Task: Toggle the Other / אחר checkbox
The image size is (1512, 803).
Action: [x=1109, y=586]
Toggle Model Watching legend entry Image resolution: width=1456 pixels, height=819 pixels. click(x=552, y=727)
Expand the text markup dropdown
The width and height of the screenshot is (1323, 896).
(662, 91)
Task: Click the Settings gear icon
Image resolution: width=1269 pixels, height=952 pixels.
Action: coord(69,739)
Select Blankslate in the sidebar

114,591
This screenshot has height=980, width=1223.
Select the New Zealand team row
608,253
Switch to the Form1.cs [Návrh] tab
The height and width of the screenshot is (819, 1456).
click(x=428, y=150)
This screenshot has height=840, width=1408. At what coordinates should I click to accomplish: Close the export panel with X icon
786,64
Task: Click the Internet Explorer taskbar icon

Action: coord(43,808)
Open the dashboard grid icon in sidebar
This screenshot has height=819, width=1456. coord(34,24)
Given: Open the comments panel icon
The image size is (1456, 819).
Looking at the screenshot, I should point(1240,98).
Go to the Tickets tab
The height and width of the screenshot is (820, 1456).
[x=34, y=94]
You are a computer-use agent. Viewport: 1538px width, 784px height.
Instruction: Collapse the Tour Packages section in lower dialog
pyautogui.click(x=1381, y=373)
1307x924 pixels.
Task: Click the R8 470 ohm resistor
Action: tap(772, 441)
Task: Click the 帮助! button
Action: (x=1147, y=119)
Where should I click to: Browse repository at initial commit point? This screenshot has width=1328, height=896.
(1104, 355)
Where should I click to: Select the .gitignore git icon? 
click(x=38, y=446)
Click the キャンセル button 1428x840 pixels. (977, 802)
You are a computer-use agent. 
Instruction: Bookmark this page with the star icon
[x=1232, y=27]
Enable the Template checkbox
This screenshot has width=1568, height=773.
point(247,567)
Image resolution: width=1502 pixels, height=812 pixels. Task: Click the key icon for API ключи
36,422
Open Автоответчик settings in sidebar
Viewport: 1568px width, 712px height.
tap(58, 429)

**Directions**
Where a line above contains the word "checkbox", show that line.

**Your response**
Task: Toggle the Other / אחר checkbox
Enable the Template checkbox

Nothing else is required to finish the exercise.